Begin

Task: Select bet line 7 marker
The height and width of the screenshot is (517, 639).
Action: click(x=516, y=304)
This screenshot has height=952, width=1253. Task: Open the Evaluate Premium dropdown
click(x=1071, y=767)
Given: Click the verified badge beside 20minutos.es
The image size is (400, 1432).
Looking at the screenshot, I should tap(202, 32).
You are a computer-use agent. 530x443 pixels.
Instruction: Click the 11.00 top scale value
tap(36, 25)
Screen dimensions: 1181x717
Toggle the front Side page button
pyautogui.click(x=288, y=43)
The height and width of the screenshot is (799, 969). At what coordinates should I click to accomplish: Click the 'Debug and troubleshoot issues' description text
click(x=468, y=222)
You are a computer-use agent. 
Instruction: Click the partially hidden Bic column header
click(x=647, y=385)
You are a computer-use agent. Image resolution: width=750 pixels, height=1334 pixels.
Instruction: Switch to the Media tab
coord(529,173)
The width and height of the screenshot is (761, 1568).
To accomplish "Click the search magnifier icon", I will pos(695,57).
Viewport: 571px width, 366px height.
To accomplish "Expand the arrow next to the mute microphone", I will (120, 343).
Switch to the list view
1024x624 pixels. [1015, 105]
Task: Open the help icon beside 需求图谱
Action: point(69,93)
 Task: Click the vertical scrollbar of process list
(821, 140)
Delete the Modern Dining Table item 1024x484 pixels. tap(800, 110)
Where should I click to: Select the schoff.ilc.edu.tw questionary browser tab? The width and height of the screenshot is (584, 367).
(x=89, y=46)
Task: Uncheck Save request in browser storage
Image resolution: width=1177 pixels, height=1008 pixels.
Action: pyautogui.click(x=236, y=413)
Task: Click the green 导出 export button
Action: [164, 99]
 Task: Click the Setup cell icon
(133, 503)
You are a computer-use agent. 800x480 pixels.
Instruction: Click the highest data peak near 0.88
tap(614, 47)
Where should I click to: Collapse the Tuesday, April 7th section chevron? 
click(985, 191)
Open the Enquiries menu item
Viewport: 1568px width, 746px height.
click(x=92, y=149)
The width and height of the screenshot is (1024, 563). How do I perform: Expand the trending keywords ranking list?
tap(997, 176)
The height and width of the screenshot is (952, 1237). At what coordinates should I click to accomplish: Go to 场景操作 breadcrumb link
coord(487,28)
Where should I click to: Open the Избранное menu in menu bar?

End

What is expected
Put every line of the rows above into a JSON list of strings, one string per line, leaving out blank lines.

Exercise result
[
  "Task: Select bet line 7 marker",
  "The height and width of the screenshot is (517, 639).",
  "Action: click(x=516, y=304)",
  "This screenshot has height=952, width=1253. Task: Open the Evaluate Premium dropdown",
  "click(x=1071, y=767)",
  "Given: Click the verified badge beside 20minutos.es",
  "The image size is (400, 1432).",
  "Looking at the screenshot, I should tap(202, 32).",
  "You are a computer-use agent. 530x443 pixels.",
  "Instruction: Click the 11.00 top scale value",
  "tap(36, 25)",
  "Screen dimensions: 1181x717",
  "Toggle the front Side page button",
  "pyautogui.click(x=288, y=43)",
  "The height and width of the screenshot is (799, 969). At what coordinates should I click to accomplish: Click the 'Debug and troubleshoot issues' description text",
  "click(x=468, y=222)",
  "You are a computer-use agent. ",
  "Instruction: Click the partially hidden Bic column header",
  "click(x=647, y=385)",
  "You are a computer-use agent. Image resolution: width=750 pixels, height=1334 pixels.",
  "Instruction: Switch to the Media tab",
  "coord(529,173)",
  "The width and height of the screenshot is (761, 1568).",
  "To accomplish \"Click the search magnifier icon\", I will pos(695,57).",
  "Viewport: 571px width, 366px height.",
  "To accomplish \"Expand the arrow next to the mute microphone\", I will (120, 343).",
  "Switch to the list view",
  "1024x624 pixels. [1015, 105]",
  "Task: Open the help icon beside 需求图谱",
  "Action: point(69,93)",
  " Task: Click the vertical scrollbar of process list",
  "(821, 140)",
  "Delete the Modern Dining Table item 1024x484 pixels. tap(800, 110)",
  "Where should I click to: Select the schoff.ilc.edu.tw questionary browser tab? The width and height of the screenshot is (584, 367).",
  "(x=89, y=46)",
  "Task: Uncheck Save request in browser storage",
  "Image resolution: width=1177 pixels, height=1008 pixels.",
  "Action: pyautogui.click(x=236, y=413)",
  "Task: Click the green 导出 export button",
  "Action: [164, 99]",
  " Task: Click the Setup cell icon",
  "(133, 503)",
  "You are a computer-use agent. 800x480 pixels.",
  "Instruction: Click the highest data peak near 0.88",
  "tap(614, 47)",
  "Where should I click to: Collapse the Tuesday, April 7th section chevron? ",
  "click(985, 191)",
  "Open the Enquiries menu item",
  "Viewport: 1568px width, 746px height.",
  "click(x=92, y=149)",
  "The width and height of the screenshot is (1024, 563). How do I perform: Expand the trending keywords ranking list?",
  "tap(997, 176)",
  "The height and width of the screenshot is (952, 1237). At what coordinates should I click to accomplish: Go to 场景操作 breadcrumb link",
  "coord(487,28)",
  "Where should I click to: Open the Избранное menu in menu bar?"
]